We have now a complete characterisation of the distributed time complexity of maximal fractional matchings in the region \(\varDelta \ll n\):

  1. 1.

    There is a deterministic distributed algorithm that finds a maximal fractional matching in \(O(\varDelta )\) rounds, independently of \(n\).

  2. 2.

    There is no (deterministic or randomised) distributed algorithm that finds a maximal fractional matching in \(o(\varDelta )\) rounds, independently of \(n\).

Any maximal matching is also a maximal fractional matching. However, our lower bound does not have any nontrivial implications on the distributed time complexity of maximal matchings: Linial’s lower bound [22] already shows that there is no distributed algorithm that finds a maximal matching in \(o(\varDelta )\) rounds, independently of \(n\).

As discussed in Sect. 1.1, a major open question is whether there is a distributed algorithm that finds a maximal matchings in \(o(\varDelta ) + O(\log ^* n)\) rounds. A more careful analysis of our construction would show that a maximal (fractional) matching cannot be found in \(o(\varDelta ) + o(\log ^* n)\) rounds, but the proof cannot be extended directly to algorithms with a running time of \(o(\varDelta ) + O(\log ^* n)\).

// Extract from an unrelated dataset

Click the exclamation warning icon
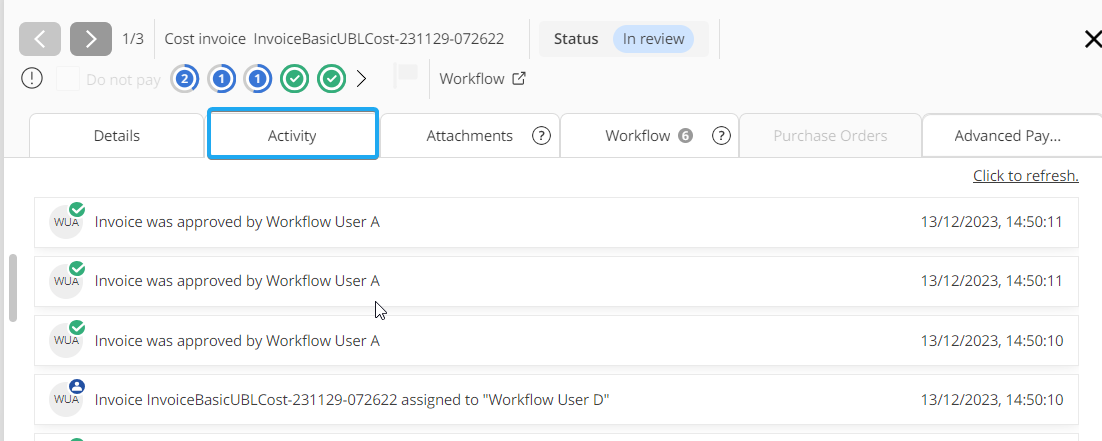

Informally, the key obstacle is that we can no longer argue that \(\mathsf{ID }\) and \(\mathsf{OI }\) are equally strong from the perspective of algorithms with a running time of \(\varTheta (\log ^* n)\): in the \(\mathsf{ID }\) model, such algorithms can produce, e.g., a vertex colouring, which may possibly help with symmetry breaking. Therefore, a natural first step towards stronger lower bounds would be to extend the techniques of Sect. 4 so that they hold also for vertex-coloured graphs. This suggests the following concrete open question that is currently just beyond the reach of our techniques:

  • Is there a deterministic distributed algorithm that finds a maximal matching in \(o(\varDelta )\) rounds in bipartite, \(2\)-vertex-coloured graphs in the port-numbering model?

Note that there is a simple algorithm that solves the problem in \(O(\varDelta )\) rounds: nodes of colour \(1\) send proposals to their neighbours, one by one, until one of the proposals is accepted, and nodes of colour \(2\) accept the first proposal that they get, breaking ties with port numbers [12]. However, it is not known if the problem can be solved in \(o(\varDelta )\) rounds, independently of \(n\). Proving such a lower bound could be a stepping stone towards resolving the open questions related to the distributed time complexity of maximal matchings, as well as other problems for which the fastest current algorithms have linear-in-\(\varDelta \) running times for \(\varDelta \ll n\).